Shoulder (supraspinatus), Biceps (long head), Elbow (extensor tendons/tennis elbow), Ankle (Achilles), Wrist (De Quervain’s, flexor carpi ulnaris)
What are 6 differential diagnoses for atraumatic nonseptic bursitis?
- Rheumatoid arthritis 2. Pseudogout 3. Ankylosing spondylitis 4. Hypertrophic pulmonary osteoarthropathy 5. Oxalosis 6. Gout
What is the most common cause of septic bursitis?
Staphylococcus aureus
What bursal fluid glucose-to-serum ratio suggests septic bursitis?
<50% (less than 50%)
What WBC count in bursal fluid is highly suggestive of septic bursitis?
> 5000/μL³
What are the clinical differences between septic vs aseptic bursitis?
Septic: Tenderness (88% vs 36%), Erythema/cellulitis (83% vs 27%), Warmth (84% vs 56%), Fever (38% vs 0%)
What are the 4 clinical exam findings in impingement syndrome?
- Normal neck exam 2. Subacromial/posterior shoulder tenderness 3. Limited glenohumeral ROM (positive painful arc) 4. Positive specialty tests (Neer, Hawkins-Kennedy)
What structures are involved in shoulder impingement syndrome?
Subacromial bursa, Rotator cuff, Biceps tendon, Labrum
What is the key mechanism in tendinopathy development?
Mechanical overload and repetitive microtrauma
How long can overuse syndromes take to heal?
At least 6 to 12 weeks
What antibiotic is used for infected bursitis?
Most commonly caused by Staph aureus, so use anti-staphylococcal antibiotics
What is the definitive diagnosis method for bursitis?
Aspiration of the bursa and evaluation of the fluid
What are non-mechanical causes of tendinopathy?
Systemic disease manifestations, infectious etiologies, fluoroquinolone use
What imaging is rarely indicated in ED for tendinopathy?
Emergent imaging (though bedside ultrasound can identify tendon disruption/rupture)
What is the initial treatment approach for most tendinopathy?
PRICE (Protection, Relative rest, Ice, Medications, Elevation)
What appears purulent/serosanguineous in septic bursitis?
The bursal fluid aspirate
What gram stain and culture results indicate septic bursitis?

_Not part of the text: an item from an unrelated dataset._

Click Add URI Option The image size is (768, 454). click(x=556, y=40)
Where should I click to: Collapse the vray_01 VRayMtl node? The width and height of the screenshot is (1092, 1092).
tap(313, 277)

Positive gram stain and culture for organisms
What is the management approach for non-septic bursitis?
NSAIDs, RICE, appropriate follow-up
When is hospitalization considered for bursitis?
Severe local infections, immunosuppressed patients, high fever or systemic toxicity
What should you look for in septic bursitis examination?
Wound or abrasion overlying the involved bursa
What are risk factors for septic bursitis?
Diabetes, alcoholism, immunosuppression
What is the difference between septic and non-septic bursitis fluid appearance?
Septic: Purulent/serosanguineous; Non-septic: Straw colored/serous
What WBC count suggests non-septic bursitis?